In the hospital: AI that finds cancer and speeds up critical calls

This is where the receipts get compelling. Norway’s national breast-cancer screening data has been used in multiple Radiology/RSNA-published studies. Large-scale results show AI can flag the vast majority of cancers and potentially reduce radiologists’ workload by triaging low-risk images. We’re not talking small pilots; we’re talking over a hundred thousand exams in peer-reviewed work.

Emergency medicine is moving too. The AISMEC project in Helse Bergen is building AI decision support for emergency call-handlers—think faster, more accurate triage in suspected stroke, where minutes matter.

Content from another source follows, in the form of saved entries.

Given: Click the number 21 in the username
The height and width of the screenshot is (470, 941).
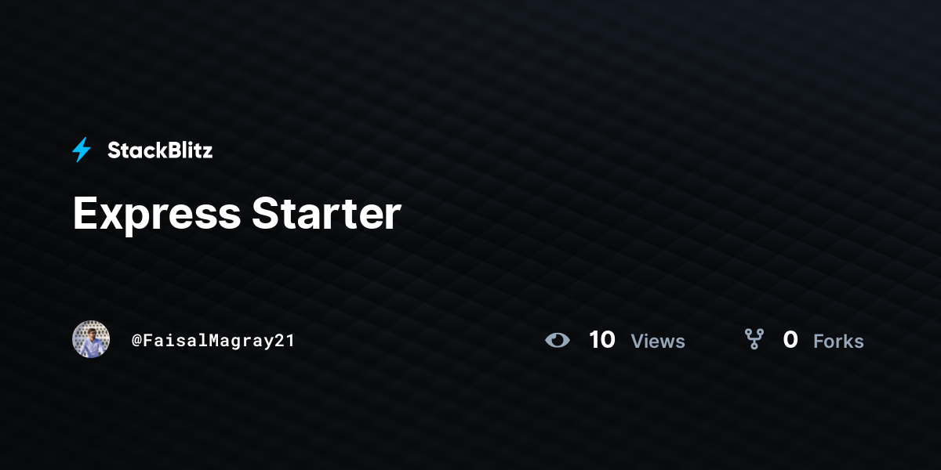Looking at the screenshot, I should (x=285, y=341).
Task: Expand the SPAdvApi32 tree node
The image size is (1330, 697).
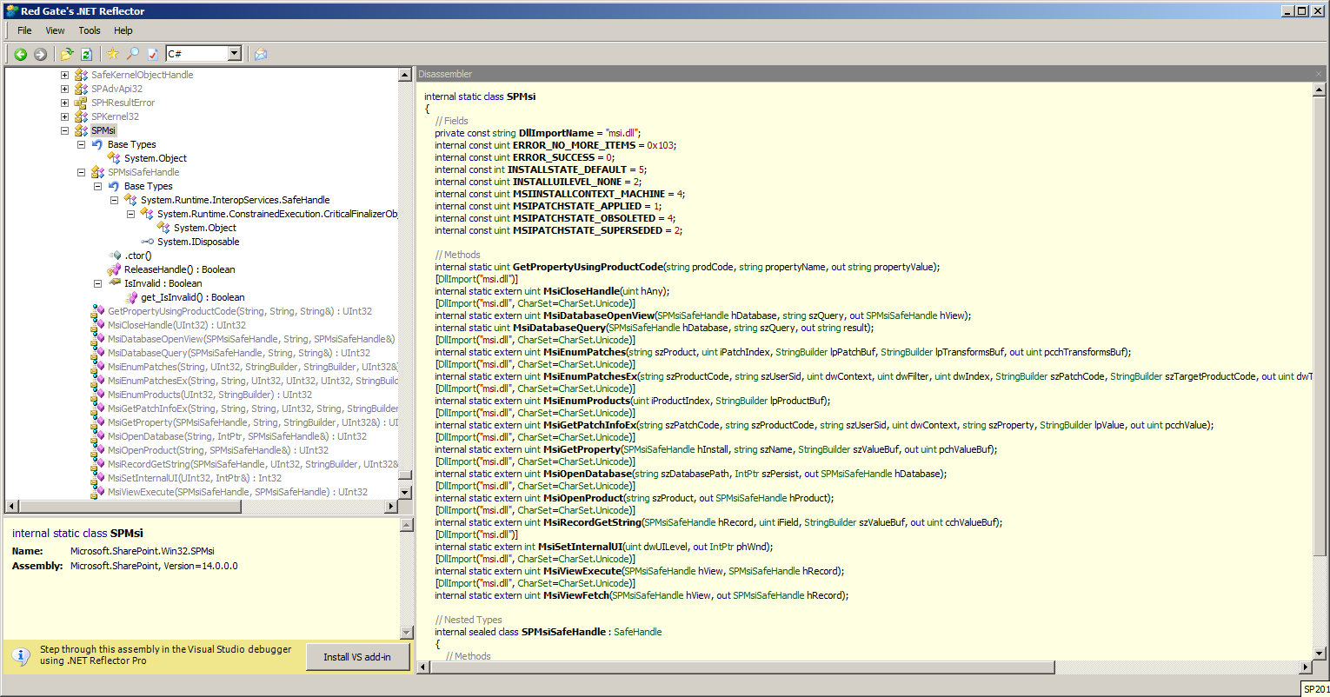Action: click(64, 89)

That’s research, not a national rollout yet, but it’s a good example of Norway testing AI where the benefit is obvious and the stakes are high.

Norway’s health authorities have also published a joint AI plan for 2024–2025, calling it a “holistic plan aimed at ensuring the safe and effective use of artificial intelligence in the health and care services.” Again, the theme: permissioned progress.

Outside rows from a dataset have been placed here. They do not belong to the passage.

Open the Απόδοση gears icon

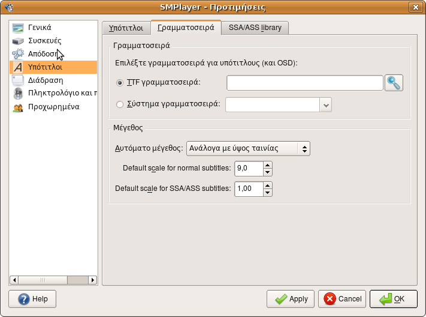[18, 54]
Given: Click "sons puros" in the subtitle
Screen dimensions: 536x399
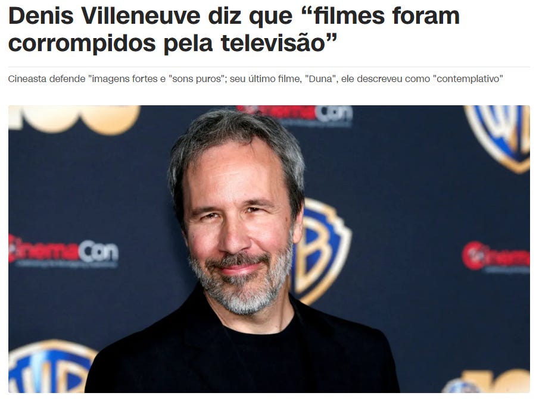Looking at the screenshot, I should coord(195,79).
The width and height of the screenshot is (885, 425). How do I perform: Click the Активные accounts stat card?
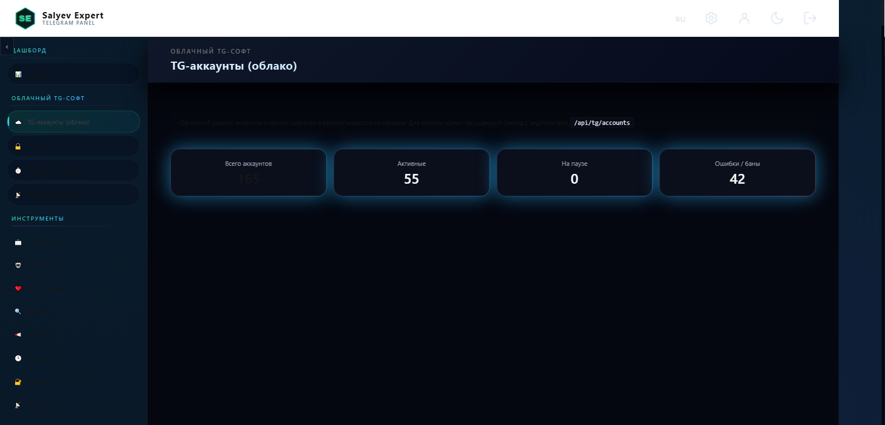(x=411, y=173)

Language, infrastructure, and the sovereign stack

Language, infrastructure, and the sovereign stack
Photo: Sumella

Norway is investing in Norwegian-capable models and datasets. The National Library’s NB AI-lab releases language tech (like NB-Whisper for Bokmål/Nynorsk speech recognition) and maintains Språkbanken, a deep reservoir of machine-readable Norwegian text and speech. Universities are pushing NorLLM, arguing Norway needs models trained on Norwegian data and values.

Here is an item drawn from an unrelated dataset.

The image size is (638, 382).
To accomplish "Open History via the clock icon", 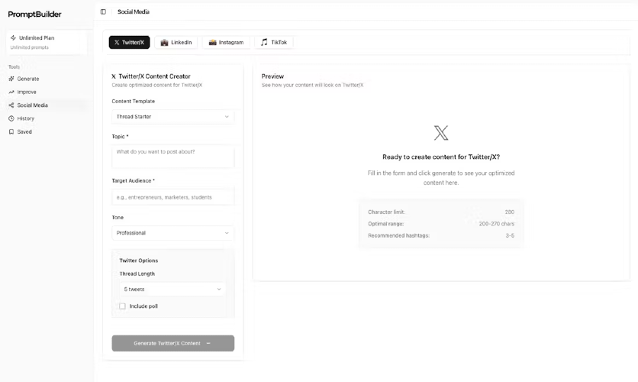I will click(11, 118).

On compute, the headline is private-public gravity. In July 2025, Aker and Nscale—with OpenAI as a partner—announced “Stargate Norway,” a $1B AI facility running on renewable power, aiming for 100,000 NVIDIA chips by end-2026. Whatever your take, that’s the kind of capacity that pulls research and industry toward one geography.

If you’re wondering how ministries and agencies “do AI” without going off the rails, Digdir has published practical guidance for ethical AI in the public sector—including transparency expectations, risk assessment, and even specific advice for generative AI. It’s openly labeled “open beta,” which I like; it sets the expectation that the advice will evolve as the tech does.

And the culture is shifting. Digdir reports over half of Norwegian public entities now use AI in their day-to-day, but only a quarter have converted time-savings into real budget savings. Translation: the tech is arriving faster than the management reforms. That’s fixable, but not automatic.

So… is AI “running” Norway?

Bits of it, yes—and increasingly the connective tissue. You meet AI at the front door (chatbots), it helps civil servants triage cases, radiologists read exams faster, emergency services spot strokes sooner, and supervisors lay out the rules of the road so trust isn’t an afterthought. Norway’s approach isn’t flashy. It’s disciplined, citizen-first, and relentlessly documented.

If you’re leading a team in the public sector, here’s what to actually do next: pick one high-volume citizen interaction and instrument it with a clearly governed AI assistant; publish your model card and your red lines on day one; and assign a human who owns the outcomes, not just the model. When that’s steady, move a second workflow—ideally where the evidence (like the screening studies) already points to real impact.

That’s how Norway’s doing it. And that’s why it’s working.